FOR MANY OF US, planning one's estate includes determining which charities will receive donations, and in what form the donations will be made. For those holding appreciated stock, a strategic move could be to create what's known as a charitable remainder trust, which allows you to roll the tax advantages of charitable giving into trust form.

How It Works
Let's say you bought $10,000 worth of stock 10 years ago. Today those shares are worth $100,000. You want to sell the shares but avoid the $13,500 in capital-gains taxes. What to do? If you put the stock into a charitable remainder trust, the trust can sell the stock tax-free, and for the next 20 years, the trust will pay you an annuity of, say, 6% of the principal. On top of that, you get a substantial tax deduction on the gift.
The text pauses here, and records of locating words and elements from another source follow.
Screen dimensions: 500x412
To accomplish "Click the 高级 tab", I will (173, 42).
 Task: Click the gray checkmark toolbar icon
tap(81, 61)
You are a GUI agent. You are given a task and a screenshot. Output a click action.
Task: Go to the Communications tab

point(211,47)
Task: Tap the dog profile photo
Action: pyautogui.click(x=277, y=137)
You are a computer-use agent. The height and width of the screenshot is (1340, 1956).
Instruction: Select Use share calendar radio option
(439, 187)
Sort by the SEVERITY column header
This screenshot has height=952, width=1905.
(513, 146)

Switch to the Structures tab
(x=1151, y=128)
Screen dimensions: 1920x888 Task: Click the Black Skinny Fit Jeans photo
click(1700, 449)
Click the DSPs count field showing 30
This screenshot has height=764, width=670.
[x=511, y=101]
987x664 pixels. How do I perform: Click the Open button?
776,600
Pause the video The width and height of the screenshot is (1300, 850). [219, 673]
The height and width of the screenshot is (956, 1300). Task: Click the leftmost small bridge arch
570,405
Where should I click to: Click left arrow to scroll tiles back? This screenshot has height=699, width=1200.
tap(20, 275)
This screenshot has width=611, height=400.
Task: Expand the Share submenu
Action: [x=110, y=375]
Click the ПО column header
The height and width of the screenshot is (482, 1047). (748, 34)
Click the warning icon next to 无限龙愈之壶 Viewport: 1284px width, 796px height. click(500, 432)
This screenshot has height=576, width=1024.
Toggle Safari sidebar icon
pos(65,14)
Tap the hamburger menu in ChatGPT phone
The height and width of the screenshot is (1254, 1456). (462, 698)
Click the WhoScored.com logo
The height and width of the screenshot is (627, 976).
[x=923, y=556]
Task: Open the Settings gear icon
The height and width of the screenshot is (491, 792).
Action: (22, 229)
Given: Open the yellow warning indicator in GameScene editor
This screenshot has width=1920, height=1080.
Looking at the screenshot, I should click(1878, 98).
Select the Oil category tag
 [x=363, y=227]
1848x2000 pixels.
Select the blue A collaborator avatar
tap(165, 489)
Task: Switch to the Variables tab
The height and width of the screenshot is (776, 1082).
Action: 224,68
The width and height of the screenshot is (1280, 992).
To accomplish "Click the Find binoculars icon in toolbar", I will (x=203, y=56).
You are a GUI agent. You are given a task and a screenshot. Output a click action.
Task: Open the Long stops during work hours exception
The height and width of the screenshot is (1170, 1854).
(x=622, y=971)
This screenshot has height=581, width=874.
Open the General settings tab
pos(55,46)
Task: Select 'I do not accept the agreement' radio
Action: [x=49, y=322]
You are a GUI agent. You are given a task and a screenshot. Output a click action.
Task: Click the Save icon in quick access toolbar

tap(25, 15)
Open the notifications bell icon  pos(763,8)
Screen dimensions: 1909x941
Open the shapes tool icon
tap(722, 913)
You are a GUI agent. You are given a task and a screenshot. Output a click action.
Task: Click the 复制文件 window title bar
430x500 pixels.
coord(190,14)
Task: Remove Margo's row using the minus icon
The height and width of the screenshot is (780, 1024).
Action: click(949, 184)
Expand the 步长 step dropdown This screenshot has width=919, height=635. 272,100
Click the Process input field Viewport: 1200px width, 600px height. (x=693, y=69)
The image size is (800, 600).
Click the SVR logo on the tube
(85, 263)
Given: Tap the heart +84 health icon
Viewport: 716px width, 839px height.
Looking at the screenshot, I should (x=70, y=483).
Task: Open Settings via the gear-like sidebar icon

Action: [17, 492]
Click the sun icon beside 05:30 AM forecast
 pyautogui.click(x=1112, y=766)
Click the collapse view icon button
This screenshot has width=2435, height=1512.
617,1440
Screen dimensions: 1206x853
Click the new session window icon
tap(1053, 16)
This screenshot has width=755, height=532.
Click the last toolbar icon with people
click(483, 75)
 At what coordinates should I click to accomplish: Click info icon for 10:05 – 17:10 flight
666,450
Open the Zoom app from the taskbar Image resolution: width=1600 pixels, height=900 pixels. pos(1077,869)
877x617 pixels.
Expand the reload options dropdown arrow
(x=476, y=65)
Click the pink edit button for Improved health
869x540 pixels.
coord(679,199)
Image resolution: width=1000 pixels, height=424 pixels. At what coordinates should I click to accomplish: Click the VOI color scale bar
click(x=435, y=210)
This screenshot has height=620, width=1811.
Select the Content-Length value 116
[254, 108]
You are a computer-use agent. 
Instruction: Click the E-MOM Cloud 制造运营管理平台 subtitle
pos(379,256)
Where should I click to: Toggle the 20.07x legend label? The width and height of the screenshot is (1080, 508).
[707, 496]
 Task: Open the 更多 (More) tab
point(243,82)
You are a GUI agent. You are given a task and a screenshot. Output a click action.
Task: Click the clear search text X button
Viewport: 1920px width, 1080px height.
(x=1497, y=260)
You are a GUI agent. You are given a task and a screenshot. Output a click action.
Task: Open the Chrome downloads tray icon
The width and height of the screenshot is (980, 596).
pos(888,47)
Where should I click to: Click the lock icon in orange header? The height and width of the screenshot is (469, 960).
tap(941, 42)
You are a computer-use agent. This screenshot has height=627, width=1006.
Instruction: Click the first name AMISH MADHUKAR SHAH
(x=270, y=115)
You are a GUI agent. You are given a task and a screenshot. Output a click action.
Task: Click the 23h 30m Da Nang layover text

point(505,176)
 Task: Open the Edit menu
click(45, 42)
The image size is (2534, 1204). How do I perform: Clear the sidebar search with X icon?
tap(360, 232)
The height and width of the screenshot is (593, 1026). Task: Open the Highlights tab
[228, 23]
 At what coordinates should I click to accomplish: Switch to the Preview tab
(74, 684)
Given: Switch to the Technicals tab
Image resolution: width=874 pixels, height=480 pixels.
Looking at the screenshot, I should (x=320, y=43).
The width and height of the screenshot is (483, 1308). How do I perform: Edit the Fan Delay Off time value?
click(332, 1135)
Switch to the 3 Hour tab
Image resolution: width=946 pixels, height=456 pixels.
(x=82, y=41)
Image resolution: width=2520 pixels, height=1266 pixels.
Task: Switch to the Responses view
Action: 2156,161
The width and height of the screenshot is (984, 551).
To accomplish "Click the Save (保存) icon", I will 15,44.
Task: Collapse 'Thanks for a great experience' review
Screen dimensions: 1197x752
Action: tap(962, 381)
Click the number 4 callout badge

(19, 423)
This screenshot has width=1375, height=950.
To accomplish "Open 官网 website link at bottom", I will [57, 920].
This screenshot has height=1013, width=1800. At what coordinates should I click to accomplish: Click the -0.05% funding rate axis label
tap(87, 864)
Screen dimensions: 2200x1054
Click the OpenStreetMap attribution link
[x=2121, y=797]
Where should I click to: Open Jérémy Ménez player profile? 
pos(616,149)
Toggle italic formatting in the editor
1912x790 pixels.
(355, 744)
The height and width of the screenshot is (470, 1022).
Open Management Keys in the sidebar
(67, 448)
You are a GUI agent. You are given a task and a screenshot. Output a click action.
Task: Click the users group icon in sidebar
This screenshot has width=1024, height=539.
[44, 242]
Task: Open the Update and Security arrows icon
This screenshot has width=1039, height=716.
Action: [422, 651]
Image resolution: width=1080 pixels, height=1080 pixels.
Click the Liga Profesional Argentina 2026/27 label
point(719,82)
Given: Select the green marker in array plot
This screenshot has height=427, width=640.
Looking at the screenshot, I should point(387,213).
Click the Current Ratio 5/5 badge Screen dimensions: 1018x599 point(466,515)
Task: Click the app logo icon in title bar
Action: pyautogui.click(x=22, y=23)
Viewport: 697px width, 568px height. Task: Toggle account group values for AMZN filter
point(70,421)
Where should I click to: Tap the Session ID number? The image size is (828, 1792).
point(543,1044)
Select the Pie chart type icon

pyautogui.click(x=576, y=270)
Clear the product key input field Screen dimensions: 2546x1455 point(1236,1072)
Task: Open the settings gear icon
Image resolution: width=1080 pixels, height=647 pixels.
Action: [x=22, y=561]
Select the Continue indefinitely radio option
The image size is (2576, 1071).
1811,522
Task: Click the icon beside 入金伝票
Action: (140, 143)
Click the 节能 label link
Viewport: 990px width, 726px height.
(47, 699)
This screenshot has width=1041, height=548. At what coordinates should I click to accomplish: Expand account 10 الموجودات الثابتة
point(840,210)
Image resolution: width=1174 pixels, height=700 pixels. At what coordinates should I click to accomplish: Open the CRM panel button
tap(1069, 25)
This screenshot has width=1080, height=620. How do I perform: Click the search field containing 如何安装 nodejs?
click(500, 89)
The result: You move the money out of Uncle Sam's reach, create a steady flow of income for you and your heirs, and at the end of 20 years, the principal goes to charity. "I find that (a charitable trust) unifies a family," says Mill Valley, Calif., inheritance consultant John Levy. "Instead of fighting over who gets the jewelry and the antiques, it's a decision everyone can feel good about."

A Simpler Solution
An easier variation on this strategy is to just give appreciated stock to the charity of your choice outright. Say you have Coca-Cola shares that you were given as a child. The cost basis is just about nil. If you sell the stock for $20,000 and give the proceeds to charity after paying the capital-gains taxes, the charity gets only about $17,000, and you get a $17,000 tax deduction. But if you give the stock to the charity, which is tax-exempt, it can sell the shares and keep the whole $20,000. And you get a $20,000 deduction. This is what we call a win-win situation.